Geared towards fundraising across arts and culture sectors, Cause 4 supports ‘charitable organisations and causes to thrive and innovate,’ and is one of the first certified social enterprise B-Corporations in the UK.
“I’d had a lot of experience with bigger consultancy companies. You can spend a lot of money and get a perfectly brilliant strategy, but if the steps aren’t there to implement it – or the culture isn’t right in the organisation to implement it – you might as well have not bothered,” says Michelle of her reasons for starting Cause4 ten years ago.
“I wanted Cause4 to signpost people from A to B, but also, when there was the right mix of factors, we would roll up our sleeves and support fundraising directly. We still have that combination in our approach.”
Michelle started her career as a violinist playing in orchestras, and says that experience has proved invaluable in her new role.
“Even though I’m not playing professionally now, having those links, and that training and background, feels very important to me. When I started I approached business through that creative side.
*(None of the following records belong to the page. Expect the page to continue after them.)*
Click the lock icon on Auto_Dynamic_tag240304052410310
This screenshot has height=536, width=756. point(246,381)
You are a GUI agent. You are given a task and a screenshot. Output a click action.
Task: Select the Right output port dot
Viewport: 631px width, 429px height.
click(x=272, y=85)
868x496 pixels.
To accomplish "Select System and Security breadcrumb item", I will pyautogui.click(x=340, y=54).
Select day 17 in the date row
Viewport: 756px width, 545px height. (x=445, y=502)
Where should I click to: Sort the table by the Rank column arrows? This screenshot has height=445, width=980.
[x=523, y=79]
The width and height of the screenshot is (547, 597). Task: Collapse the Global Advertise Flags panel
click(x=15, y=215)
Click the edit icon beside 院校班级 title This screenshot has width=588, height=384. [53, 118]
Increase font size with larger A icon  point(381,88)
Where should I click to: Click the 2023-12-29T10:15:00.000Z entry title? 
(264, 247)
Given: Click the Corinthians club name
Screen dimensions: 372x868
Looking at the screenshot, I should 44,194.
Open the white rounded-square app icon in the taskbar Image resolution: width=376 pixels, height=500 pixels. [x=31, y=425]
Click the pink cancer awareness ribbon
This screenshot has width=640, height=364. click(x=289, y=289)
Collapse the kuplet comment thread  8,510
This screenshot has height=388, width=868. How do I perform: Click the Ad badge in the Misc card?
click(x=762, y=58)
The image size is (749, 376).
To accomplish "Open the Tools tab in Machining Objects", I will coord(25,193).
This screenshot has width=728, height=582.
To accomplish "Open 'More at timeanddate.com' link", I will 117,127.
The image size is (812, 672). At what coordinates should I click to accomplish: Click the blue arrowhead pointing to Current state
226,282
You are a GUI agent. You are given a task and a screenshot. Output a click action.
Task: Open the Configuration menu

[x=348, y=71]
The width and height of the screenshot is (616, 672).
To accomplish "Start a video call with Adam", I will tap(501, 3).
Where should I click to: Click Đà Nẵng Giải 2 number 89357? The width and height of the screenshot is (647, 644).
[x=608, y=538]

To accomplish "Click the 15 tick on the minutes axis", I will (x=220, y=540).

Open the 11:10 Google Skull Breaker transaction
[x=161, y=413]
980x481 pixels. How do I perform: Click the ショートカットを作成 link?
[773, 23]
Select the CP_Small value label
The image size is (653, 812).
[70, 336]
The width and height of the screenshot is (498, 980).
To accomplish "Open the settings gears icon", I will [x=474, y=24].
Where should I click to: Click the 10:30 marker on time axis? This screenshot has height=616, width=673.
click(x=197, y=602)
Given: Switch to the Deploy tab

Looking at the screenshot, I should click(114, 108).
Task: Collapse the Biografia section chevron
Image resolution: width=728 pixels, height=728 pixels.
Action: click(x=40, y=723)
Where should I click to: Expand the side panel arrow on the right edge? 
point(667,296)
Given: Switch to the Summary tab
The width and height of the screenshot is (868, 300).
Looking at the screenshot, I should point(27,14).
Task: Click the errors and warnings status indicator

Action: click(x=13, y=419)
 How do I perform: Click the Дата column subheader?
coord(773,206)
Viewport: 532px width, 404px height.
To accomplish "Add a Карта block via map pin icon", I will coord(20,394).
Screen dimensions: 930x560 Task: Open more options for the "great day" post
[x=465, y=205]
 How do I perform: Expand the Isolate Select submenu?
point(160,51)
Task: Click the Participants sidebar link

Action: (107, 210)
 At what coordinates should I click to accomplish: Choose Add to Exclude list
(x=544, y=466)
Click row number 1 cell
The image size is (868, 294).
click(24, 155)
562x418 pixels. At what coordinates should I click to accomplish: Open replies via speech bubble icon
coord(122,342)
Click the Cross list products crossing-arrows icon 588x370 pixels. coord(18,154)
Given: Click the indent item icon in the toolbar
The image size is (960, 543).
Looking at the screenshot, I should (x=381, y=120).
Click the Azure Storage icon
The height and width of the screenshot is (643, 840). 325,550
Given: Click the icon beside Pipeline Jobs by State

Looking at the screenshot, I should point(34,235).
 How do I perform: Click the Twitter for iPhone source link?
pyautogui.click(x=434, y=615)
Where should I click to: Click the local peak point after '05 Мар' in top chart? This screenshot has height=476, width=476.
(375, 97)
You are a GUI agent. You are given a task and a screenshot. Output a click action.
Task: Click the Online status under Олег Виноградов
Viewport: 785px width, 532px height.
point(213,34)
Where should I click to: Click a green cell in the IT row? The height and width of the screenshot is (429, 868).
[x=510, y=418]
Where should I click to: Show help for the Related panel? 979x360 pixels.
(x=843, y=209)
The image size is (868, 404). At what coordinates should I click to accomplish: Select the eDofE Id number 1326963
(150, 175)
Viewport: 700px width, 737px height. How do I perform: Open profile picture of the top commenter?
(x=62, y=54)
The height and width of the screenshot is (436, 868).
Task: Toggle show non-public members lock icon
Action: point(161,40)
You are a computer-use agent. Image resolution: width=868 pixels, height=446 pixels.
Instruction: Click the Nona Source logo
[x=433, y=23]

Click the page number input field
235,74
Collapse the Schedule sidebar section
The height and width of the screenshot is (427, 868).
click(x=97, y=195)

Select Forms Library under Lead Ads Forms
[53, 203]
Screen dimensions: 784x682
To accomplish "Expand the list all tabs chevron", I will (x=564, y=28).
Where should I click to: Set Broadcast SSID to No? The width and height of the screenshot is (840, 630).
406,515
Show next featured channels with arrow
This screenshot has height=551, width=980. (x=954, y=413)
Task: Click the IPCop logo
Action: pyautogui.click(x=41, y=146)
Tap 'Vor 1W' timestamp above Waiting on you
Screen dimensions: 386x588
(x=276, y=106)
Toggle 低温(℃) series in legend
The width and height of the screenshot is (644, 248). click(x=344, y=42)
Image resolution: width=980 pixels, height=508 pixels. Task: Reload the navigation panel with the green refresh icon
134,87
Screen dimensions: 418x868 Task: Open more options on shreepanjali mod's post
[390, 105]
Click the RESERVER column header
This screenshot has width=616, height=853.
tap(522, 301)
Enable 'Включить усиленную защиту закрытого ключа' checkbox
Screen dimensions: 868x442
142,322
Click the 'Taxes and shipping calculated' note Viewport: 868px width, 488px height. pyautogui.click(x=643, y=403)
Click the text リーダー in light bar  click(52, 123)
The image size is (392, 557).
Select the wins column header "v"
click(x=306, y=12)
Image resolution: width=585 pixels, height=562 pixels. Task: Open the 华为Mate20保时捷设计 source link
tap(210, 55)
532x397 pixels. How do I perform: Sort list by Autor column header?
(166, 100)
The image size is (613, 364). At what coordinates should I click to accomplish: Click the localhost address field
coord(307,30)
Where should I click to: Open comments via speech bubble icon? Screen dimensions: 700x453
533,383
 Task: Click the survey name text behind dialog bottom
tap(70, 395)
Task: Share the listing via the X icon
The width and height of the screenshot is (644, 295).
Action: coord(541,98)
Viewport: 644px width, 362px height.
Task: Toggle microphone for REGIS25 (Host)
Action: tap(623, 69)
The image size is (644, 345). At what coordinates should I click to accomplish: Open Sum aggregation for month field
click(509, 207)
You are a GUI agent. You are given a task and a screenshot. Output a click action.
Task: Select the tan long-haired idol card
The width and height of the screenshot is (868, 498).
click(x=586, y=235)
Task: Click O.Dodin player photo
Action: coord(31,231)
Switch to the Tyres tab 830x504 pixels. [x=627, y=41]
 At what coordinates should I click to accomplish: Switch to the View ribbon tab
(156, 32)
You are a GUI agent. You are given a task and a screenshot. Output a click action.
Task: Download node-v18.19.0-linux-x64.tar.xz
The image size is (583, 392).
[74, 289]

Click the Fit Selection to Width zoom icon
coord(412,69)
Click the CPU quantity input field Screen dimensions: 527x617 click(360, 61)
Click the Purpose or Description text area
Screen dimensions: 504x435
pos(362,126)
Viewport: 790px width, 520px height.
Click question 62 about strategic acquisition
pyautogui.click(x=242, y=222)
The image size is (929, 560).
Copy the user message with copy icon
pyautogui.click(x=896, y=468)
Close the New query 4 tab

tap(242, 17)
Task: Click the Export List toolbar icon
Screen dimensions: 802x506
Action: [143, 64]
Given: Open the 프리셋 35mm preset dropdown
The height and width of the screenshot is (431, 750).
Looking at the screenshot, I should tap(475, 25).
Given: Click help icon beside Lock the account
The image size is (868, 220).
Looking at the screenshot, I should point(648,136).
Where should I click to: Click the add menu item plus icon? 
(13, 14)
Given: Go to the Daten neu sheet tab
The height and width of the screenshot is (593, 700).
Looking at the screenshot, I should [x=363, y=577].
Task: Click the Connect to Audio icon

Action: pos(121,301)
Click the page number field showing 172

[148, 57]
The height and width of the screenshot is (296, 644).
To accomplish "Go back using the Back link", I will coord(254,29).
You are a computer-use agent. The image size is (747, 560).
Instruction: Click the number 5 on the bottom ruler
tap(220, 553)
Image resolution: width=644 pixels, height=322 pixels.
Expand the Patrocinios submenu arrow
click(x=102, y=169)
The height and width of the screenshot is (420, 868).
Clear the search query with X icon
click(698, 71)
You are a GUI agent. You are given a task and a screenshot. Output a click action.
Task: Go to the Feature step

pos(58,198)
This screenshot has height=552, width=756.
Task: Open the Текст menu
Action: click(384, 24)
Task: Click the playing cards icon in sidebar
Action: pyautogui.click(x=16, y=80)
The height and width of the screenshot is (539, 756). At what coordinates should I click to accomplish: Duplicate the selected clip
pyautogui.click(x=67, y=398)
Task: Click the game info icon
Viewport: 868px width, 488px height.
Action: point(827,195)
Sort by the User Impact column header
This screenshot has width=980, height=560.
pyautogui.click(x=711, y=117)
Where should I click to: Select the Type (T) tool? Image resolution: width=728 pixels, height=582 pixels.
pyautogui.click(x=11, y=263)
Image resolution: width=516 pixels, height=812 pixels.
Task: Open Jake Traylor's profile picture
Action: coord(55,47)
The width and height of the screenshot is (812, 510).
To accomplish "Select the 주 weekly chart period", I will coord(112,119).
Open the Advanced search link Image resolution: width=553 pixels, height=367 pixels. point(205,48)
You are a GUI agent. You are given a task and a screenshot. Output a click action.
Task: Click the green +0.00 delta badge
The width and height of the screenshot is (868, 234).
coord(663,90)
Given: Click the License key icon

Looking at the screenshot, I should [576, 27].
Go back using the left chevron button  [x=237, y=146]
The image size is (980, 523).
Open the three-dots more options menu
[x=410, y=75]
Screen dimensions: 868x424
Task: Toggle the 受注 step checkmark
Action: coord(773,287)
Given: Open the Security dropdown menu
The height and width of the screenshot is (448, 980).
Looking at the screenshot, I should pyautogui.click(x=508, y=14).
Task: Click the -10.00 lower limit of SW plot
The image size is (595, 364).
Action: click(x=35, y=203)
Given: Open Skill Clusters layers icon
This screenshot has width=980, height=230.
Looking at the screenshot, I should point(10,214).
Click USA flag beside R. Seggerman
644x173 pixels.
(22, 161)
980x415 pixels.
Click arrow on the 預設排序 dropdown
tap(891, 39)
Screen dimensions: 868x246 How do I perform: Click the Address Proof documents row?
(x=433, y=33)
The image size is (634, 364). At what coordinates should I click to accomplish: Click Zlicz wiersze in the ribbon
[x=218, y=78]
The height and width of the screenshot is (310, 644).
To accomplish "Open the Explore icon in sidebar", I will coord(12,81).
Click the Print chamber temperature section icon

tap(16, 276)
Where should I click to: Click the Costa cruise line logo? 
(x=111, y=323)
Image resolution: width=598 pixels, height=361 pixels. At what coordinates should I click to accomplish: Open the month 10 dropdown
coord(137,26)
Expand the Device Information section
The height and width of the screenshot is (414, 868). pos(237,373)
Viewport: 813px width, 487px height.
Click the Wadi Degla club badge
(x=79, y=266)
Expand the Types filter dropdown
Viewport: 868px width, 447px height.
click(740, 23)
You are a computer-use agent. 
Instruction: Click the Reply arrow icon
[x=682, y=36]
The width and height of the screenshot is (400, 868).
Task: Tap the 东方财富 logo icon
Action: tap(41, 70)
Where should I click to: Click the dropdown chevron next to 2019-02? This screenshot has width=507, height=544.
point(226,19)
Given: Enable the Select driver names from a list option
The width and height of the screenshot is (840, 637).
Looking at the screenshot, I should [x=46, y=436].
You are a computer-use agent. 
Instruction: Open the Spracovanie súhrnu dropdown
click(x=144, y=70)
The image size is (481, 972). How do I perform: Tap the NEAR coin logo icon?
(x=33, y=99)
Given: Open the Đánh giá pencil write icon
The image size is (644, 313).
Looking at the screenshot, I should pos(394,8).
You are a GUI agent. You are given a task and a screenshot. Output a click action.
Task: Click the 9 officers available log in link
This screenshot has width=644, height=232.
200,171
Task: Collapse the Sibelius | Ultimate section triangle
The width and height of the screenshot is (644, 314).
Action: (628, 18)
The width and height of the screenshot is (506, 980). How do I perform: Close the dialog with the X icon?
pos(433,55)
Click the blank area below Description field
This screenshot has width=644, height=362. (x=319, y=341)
I honestly think if you position it right with the right sort of products and partnerships, then money and resources will follow.”
Relocating from East London to Norfolk a few years ago, Michelle says despite the many advantages, “obviously you lose that exposure to cultural things.” She used to go to the theatre or to a concert two or three times a week, but says outside of London you either have to work hard to find it “or set it up yourself.”
Michelle is surprisingly upbeat about funding of the arts, though acknowledges many organisations are still finding things very challenging. In that sense, she says, Cause4’s business is recession proof because “people always need more money to do stuff.”
“What we’re finding is an over-reliance on particular areas of funding, like trusts and foundations, as well as under-confidence in approaching individuals or corporations. I think people psychologically (prefer) trusts and foundations because quite often you’re just filling in a form, and often you don’t even need to speak to anybody!
“The pressure some of those individuals or organisations are under – (plus) the uncertainty – is obviously having an impact. For example, you can be talking to (corporate partners) for a long, long time before you get a Yes or a No, because their own situation is so uncertain – with Brexit or whatever.”
Does she think that smaller arts organisations cannot see the wider picture, that they might be too inward looking?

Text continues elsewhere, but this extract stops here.